Required work:
Convert the lines from the line with "This screenshot has height=879, width=1372." to the line with "pyautogui.click(x=386, y=185)" into a two-column CSV with the headers instruction and answer. Give one row per pair of lines, put each field in double quotes, and replace any line breaks with spaces.

Supplied data:
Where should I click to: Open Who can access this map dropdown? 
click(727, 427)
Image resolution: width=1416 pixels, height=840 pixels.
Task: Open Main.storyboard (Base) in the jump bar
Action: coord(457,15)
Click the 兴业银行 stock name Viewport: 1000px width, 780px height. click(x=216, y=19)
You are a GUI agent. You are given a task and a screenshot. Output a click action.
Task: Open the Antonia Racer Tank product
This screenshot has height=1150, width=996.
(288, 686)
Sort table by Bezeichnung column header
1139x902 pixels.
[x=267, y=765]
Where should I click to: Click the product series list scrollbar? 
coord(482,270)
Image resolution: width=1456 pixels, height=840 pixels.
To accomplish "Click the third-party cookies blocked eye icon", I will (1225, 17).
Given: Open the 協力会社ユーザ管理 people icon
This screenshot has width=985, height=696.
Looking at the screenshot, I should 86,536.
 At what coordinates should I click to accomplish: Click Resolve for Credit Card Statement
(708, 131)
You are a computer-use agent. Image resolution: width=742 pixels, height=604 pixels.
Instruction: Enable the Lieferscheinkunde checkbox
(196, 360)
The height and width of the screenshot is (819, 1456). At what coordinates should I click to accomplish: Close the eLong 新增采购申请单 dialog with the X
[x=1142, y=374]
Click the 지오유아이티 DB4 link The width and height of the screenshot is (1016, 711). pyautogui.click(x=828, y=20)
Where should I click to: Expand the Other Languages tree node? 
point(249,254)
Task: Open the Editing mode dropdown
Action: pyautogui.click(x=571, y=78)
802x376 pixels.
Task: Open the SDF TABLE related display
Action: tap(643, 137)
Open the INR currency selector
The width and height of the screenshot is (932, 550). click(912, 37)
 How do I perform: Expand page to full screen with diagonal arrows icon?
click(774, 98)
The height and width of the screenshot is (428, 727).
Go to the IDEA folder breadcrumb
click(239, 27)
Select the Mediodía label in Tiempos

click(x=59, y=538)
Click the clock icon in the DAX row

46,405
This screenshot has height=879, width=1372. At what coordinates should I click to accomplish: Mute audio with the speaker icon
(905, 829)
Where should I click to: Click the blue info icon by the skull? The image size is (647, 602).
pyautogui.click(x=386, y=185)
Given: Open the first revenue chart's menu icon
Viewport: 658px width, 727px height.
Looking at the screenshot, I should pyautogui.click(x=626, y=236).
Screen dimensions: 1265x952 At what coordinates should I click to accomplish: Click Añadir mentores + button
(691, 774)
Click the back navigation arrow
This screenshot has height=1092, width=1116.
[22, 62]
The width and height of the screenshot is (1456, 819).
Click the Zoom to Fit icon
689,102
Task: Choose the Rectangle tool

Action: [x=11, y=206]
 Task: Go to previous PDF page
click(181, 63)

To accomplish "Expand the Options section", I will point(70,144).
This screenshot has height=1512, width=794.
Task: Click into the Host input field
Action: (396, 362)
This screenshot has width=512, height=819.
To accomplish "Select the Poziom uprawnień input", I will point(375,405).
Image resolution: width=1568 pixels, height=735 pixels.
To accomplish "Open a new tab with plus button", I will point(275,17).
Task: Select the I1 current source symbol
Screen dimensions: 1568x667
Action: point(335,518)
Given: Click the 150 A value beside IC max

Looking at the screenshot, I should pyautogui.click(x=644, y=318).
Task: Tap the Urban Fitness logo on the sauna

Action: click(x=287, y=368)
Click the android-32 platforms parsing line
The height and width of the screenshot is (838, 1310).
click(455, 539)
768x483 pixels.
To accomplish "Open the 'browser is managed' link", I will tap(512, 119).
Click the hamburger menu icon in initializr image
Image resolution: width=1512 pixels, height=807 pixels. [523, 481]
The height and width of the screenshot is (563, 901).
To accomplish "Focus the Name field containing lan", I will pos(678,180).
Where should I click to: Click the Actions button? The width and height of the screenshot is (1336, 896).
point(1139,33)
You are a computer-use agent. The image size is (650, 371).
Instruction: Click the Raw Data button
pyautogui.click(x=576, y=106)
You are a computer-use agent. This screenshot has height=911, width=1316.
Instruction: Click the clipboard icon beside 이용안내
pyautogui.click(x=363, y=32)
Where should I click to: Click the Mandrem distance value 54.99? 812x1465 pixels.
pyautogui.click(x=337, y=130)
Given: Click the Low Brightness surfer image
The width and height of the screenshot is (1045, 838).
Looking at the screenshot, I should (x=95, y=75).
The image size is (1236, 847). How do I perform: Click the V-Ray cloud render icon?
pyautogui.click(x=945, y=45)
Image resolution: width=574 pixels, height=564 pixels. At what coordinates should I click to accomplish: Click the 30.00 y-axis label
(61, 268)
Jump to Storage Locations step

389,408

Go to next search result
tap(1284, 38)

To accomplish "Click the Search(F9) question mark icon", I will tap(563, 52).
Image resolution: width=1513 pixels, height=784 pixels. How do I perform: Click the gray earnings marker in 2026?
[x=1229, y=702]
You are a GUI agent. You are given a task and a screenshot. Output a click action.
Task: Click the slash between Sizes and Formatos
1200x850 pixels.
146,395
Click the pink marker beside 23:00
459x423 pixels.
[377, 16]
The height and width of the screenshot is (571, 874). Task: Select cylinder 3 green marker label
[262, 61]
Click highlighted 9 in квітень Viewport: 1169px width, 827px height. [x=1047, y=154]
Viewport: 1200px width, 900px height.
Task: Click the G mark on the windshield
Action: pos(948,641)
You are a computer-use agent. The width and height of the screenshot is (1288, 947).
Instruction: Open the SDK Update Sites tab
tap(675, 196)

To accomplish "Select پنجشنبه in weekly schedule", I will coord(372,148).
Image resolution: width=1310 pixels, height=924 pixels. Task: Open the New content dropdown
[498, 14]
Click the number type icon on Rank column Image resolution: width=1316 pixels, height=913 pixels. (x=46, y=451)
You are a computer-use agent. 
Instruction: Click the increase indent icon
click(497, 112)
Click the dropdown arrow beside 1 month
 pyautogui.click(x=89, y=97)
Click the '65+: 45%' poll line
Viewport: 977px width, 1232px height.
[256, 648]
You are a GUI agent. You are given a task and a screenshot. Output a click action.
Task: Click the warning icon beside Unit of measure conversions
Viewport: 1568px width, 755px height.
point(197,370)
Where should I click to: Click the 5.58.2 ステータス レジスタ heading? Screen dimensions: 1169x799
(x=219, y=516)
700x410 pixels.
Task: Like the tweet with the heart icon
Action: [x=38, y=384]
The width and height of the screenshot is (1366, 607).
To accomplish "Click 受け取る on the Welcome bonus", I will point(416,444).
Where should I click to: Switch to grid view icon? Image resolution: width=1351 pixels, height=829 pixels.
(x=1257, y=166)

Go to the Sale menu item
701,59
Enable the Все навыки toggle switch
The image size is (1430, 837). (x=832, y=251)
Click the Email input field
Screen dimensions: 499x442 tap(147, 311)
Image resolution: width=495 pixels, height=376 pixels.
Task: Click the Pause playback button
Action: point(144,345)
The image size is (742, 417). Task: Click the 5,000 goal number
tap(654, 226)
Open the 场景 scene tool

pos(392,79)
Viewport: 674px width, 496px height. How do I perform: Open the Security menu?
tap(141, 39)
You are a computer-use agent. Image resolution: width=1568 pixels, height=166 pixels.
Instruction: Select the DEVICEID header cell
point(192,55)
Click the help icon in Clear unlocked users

Result of this exercise:
instruction,answer
"This screenshot has height=879, width=1372. At what coordinates should I click to accomplish: Mute audio with the speaker icon","(905, 829)"
"Where should I click to: Click the blue info icon by the skull? The image size is (647, 602).","pyautogui.click(x=386, y=185)"